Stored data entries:
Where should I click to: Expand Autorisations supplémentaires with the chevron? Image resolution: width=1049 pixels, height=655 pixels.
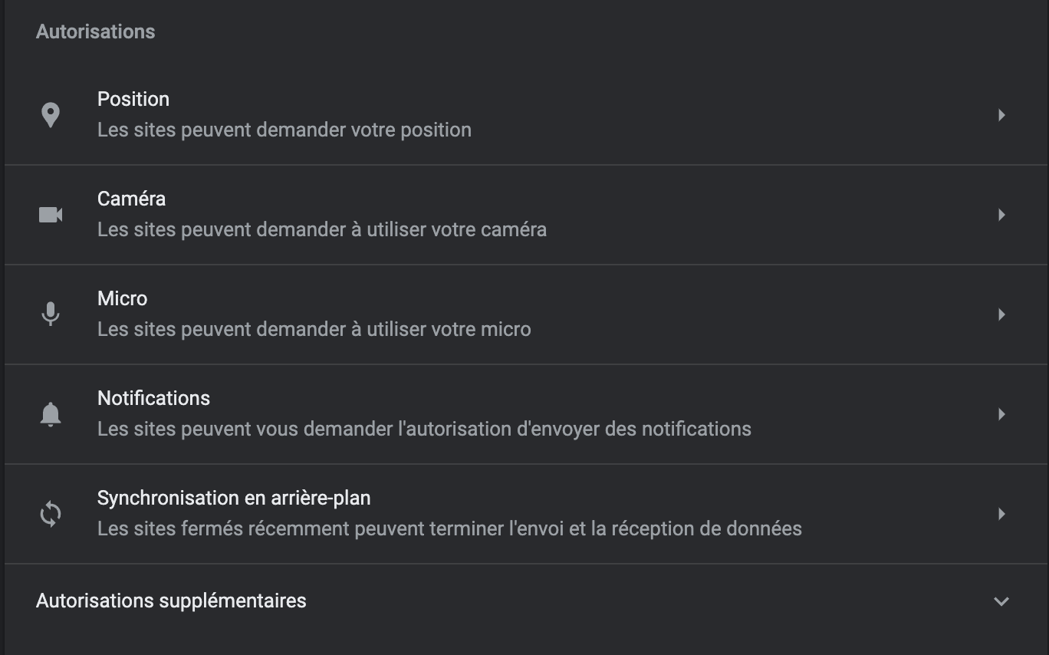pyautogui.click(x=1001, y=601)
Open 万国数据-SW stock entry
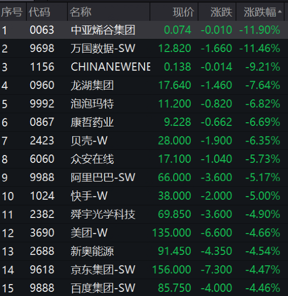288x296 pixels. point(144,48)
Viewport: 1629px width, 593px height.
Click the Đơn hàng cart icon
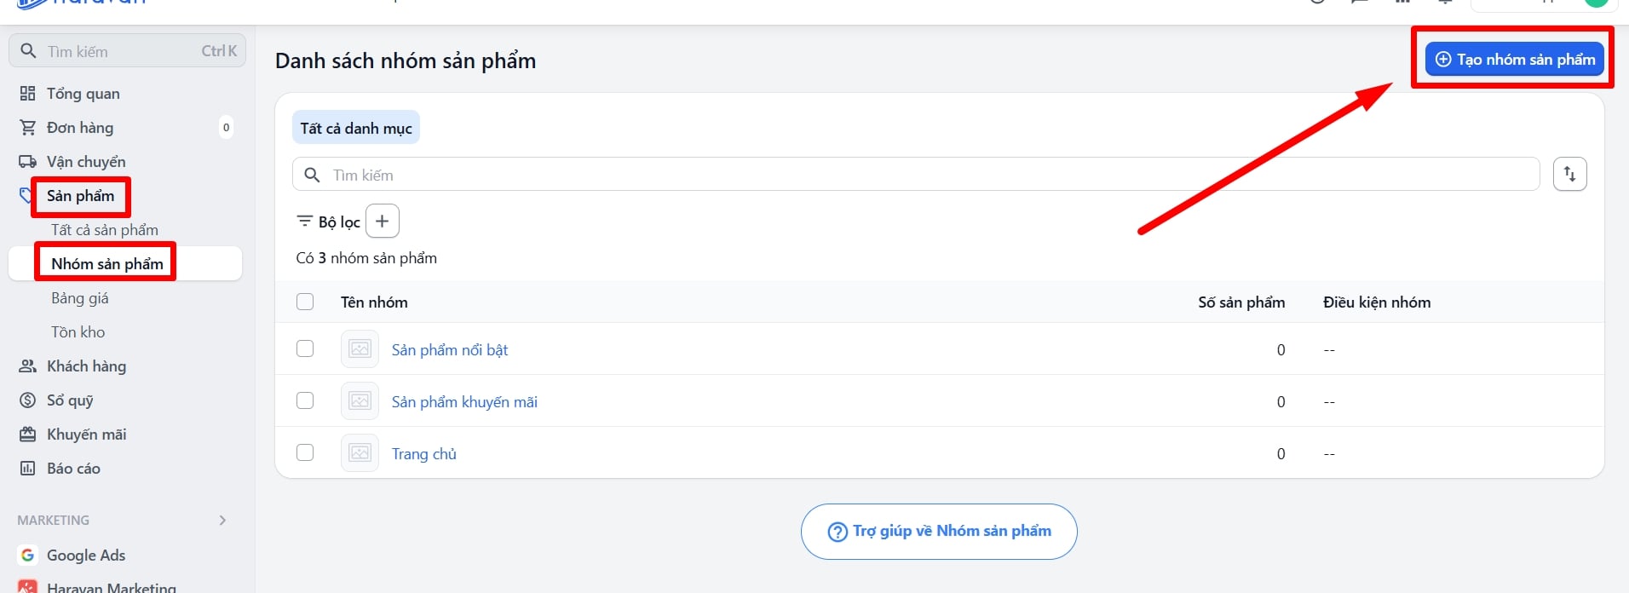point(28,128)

> Task brief
Take the records above from the line with "Open 万国数据-SW stock entry" down to their last line and please copy those lines exactly, without the pictures.

> Result for this task
Open 万国数据-SW stock entry
288x296 pixels. point(144,48)
Viewport: 1629px width, 593px height.
Click the Đơn hàng cart icon
point(28,128)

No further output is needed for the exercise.